The patient, 31, and father of two while expecting a third, has undergone an open heart surgery to fit a pump that will only sustain him another five years after he was refused a transplant.

The D.J. Ferguson family of said this week during a fundraising that officials at the Boston Hospital executives told the 31-year-old patient that he was ineligible for the procedure because he hasn’t been vaccinated against the coronavirus.

Ferguson was concerned about side effects and the duration with which the vaccines were developed, his mother, Tracy Ferguson has said.

“We are literally in a corner right now. This is extremely time sensitive,” the family said in its fundraising appeal, which has raised tens of thousands of dollars. “This is not just a political issue. People need to have a choice!”

Perhaps because of the politicization of Covid-19 vaccines more broadly, the reaction to such decisions is sometimes greeted with outrage. However, ethicists and transplant physicians stress that organ allocation has to be partially determined by who can survive and thrive with a scarce resource. And with so many people on the waiting list for an organ transplant, clinicians try to maximize the chances of a successful transplant.
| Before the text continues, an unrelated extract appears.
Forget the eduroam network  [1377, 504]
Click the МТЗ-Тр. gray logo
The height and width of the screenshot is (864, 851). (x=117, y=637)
Hospitals don’t want to allocate an organ to people who are putting themselves at higher risk of dying after a transplant — when that organ go to a patient who stands a higher chance of survival.

Brigham and Women’s Hospital on a response posted on its website, it said that the COVID-19 vaccine is one of several immunizations required by most U.S. transplant programs, including a flu shot and hepatitis B vaccines.

The Boston hospital said research has shown that transplant recipients are at higher risk than non-transplant patients of dying from COVID-19, and stand on the fact that its policies are in line with the recommendations of the American Society of Transplantation and other health organizations.

Dr. Arthur Caplan, the head of Medical Ethics at NYU Grossman School of Medicine, told CBS Boston that vaccination is a requirement for transplants because, after receiving a new organ, patients’ immune systems are automatically turned off.

“The organs are scarce, we are not going to distribute them to someone who has a poor chance of living when others who are vaccinated have a better chance post-surgery of surviving.”

Ferguson (right) is pictured with his girlfriend, Heather Dawson, and their two children
D. J. Ferguson (right) and holding hands with his girlfriend, Heather Dawson, and their two children

Other requirements are that patients also must meet other health and lifestyle criteria to receive donated organs.

 A research with data from more than 50 transplant centers during the early periods of the Covid-19 revealed that mortality rate among hospitalized organ transplant recipients was 20.5%.

According to more recent data which suggest that as physicians got to know more and improved better at treating Covid-19, outcomes also improved for transplant recipients.)